Measure used to tackle gridlock during Olympics may return
A proposal to tackle Beijing's traffic gridlock, which would halve the number of vehicles on its streets, has sparked controversy among experts and residents.
The capital's transport commission says officials will consider requiring vehicles with odd and even registration plate numbers to stay off roads alternately "at specific periods of time and in specific areas".
Vehicles are stuck on a highway around Dongzhimen in Beijing on Sept 26. Zou Hong / China Daily
A similar measure was enforced for two months during the 2008 Olympic Games to combat congestion and improve air quality.
Traffic dropped by 21 percent on major roads, and average speeds increased by about 27 percent within a month of the measure being introduced, transport authorities said.
However, the measure has not been enforced since the Olympics.
Despite a series of rules already introduced, the authorities have been unable to ease congestion in Beijing, prompting officials to look at other ideas, said Chen Yanyan, a professor at Beijing University of Technology's Transport Research Center.
There are more than five million vehicles on the streets of the capital, a city with a population of more than 20 million, making it one of the most congested in China.
Motorists are already restricted from driving their cars one day a week, according to the last digit of the plate number.

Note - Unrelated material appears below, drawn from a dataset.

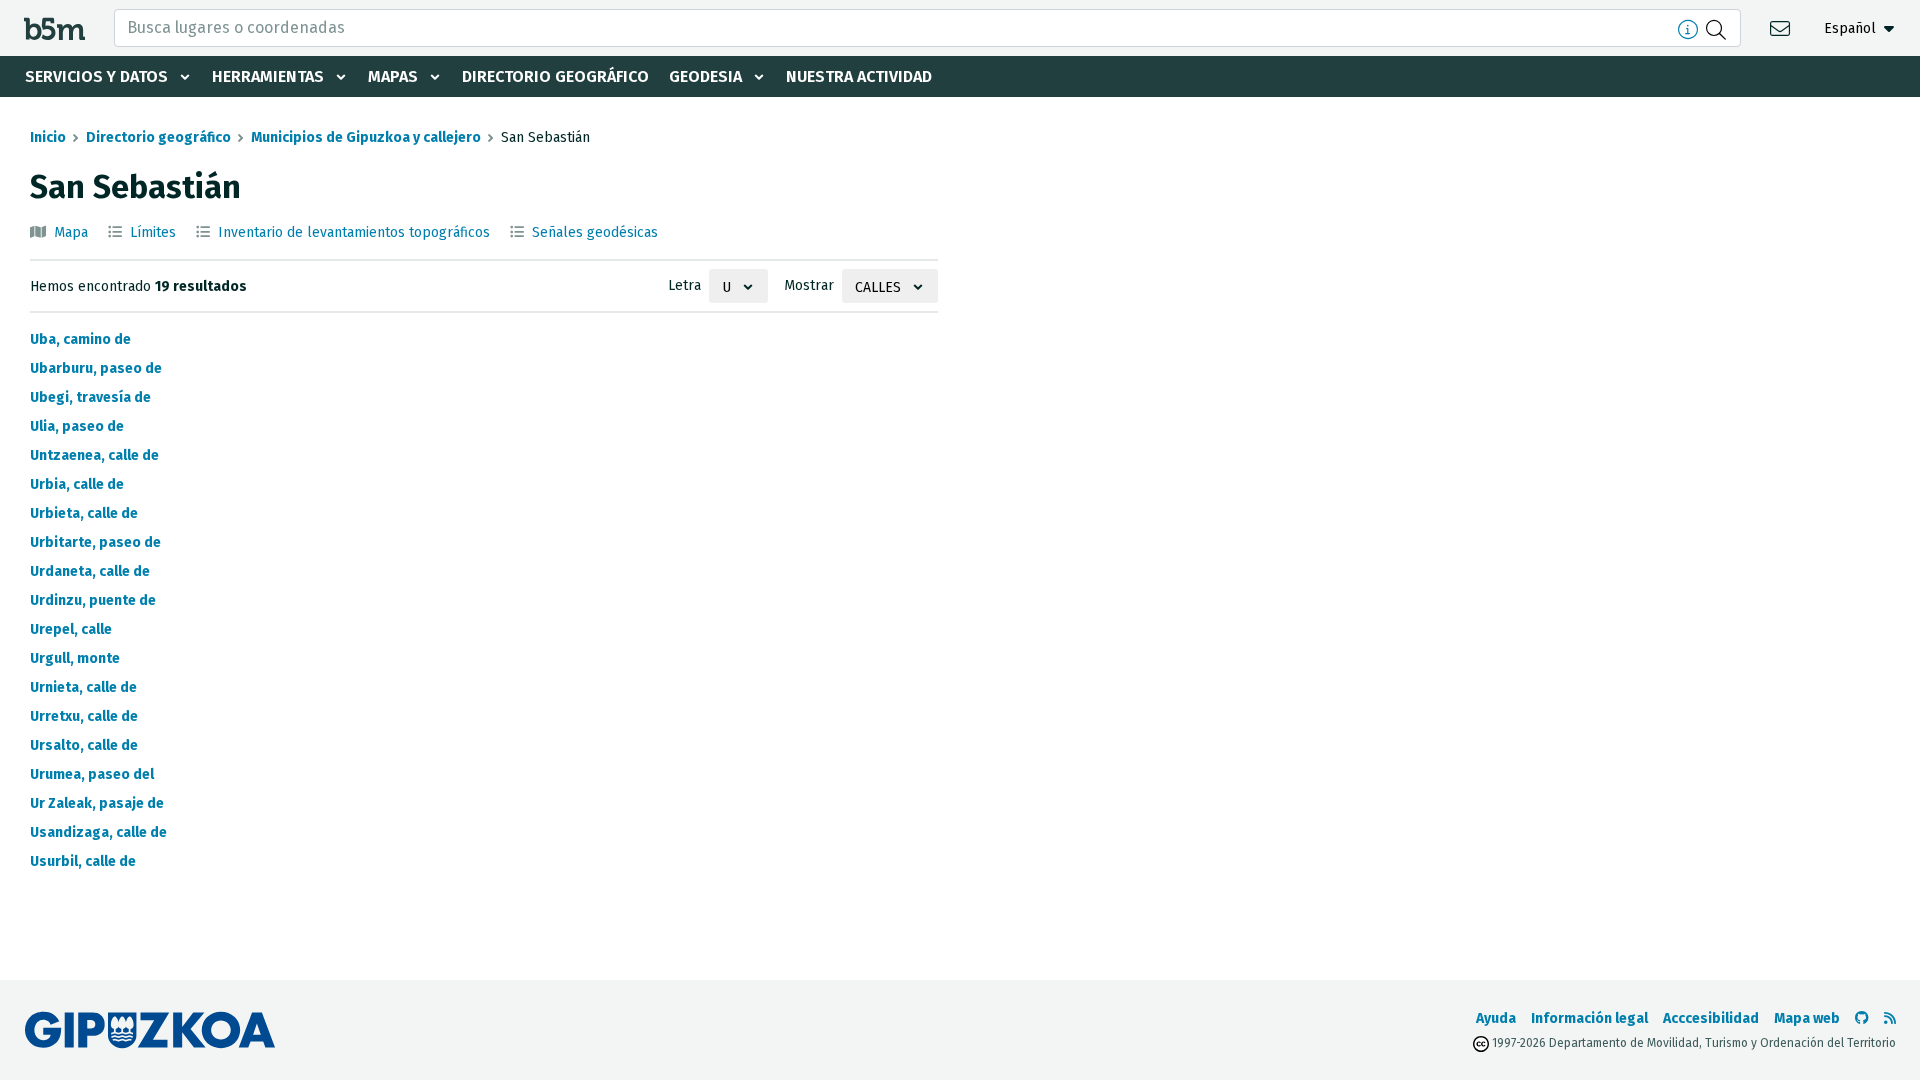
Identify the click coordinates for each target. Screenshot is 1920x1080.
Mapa (71, 232)
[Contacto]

Other measures to check traffic congestion, such as raising parking fees and limiting new-car registrations to 20,000 a month through a lottery system, have also been imposed.
If approved, the latest proposal will probably have a greater effect than other restrictions, Chen said.
"A major characteristic of Beijing's congestion is it varies greatly at different times and areas," she said. "Compared with previous measures, this one is more flexible and responsive to control traffic volume."
Wang Limei, secretary-general of the China Road Transport Association, said: "I think caution is required. It could ease traffic congestion in the short term, but it can't solve the problem at the root.
"Now drivers are restricted from the roads one day a week, which is tolerable. If they are required to drive on alternate days, it would cause much more inconvenience, and many people may very likely turn to buying a second car to circumvent the measure."
Fan Xiaole, a businessman in Beijing, said the measure is not a good one and will cause trouble for the public.
"I don't think it can solve Beijing's traffic problem," he said. "Similar measures have been used, but none has been useful. Rich people can buy two or even four or five cars to evade the odd-even car plate measure."
Liu Fuli, an independent expert in traffic congestion, said problems in city management and planning also caused serious traffic problems in Beijing.
"For example, many bungalows in the urban area have been demolished and replaced by commercial buildings, which attract much higher traffic volume," he said.
Liu's opinion is echoed in a report on Beijing's social development released on Wednesday by the Beijing Academy of Social Sciences, which says more than half of the city's total traffic load occurs within the Third Ring Road, a very small portion of the capital's total area.
The root cause of traffic congestion lies in misplanning the report said. Although Beijing started a plan to build 14 satellite towns as early as 1993, the new towns have become dormant due to lack of support measures, while economic activity in the central urban area continues to strengthen, the report added.
It suggests enforcing a traffic evaluation system that applies to all large projects in the city. Although this system was introduced several years ago, the report said it usually fails to be carried out effectively.
Chen at the Transport Research Center said transport authorities should adopt more sophisticated management. "The measures to cope with congestion should be flexible and responsive to changing traffic demand, instead of being carried out rigidly without any modification."
Improving public transport services is the key to solving Beijing's traffic congestion, she said, adding: "If people can have convenient access to public transport, administrative measures such as restricting the use of cars will be more acceptable."
Beijing has taken a series of measures to develop public transport. It aims to expand its subway network to 440 kilometers this year, comparable with other large cities such as London.
Several thousand public bikes have also been deployed across urban areas in the capital, and the number is expected to reach 50,000 in the next few years.
Despite these measures, public transport services in the city still fall short of demand, especially the overcrowded subway.
Passengers made 210 million journeys on the subway in September, an increase of 12.5 percent over the same period last year, according to the Beijing Municipal Commission of Transport.
"Public transport requires a long construction cycle," Chen said. "In five to 10 years, when the subway network is improved, I believe Beijing's traffic congestion will be greatly eased."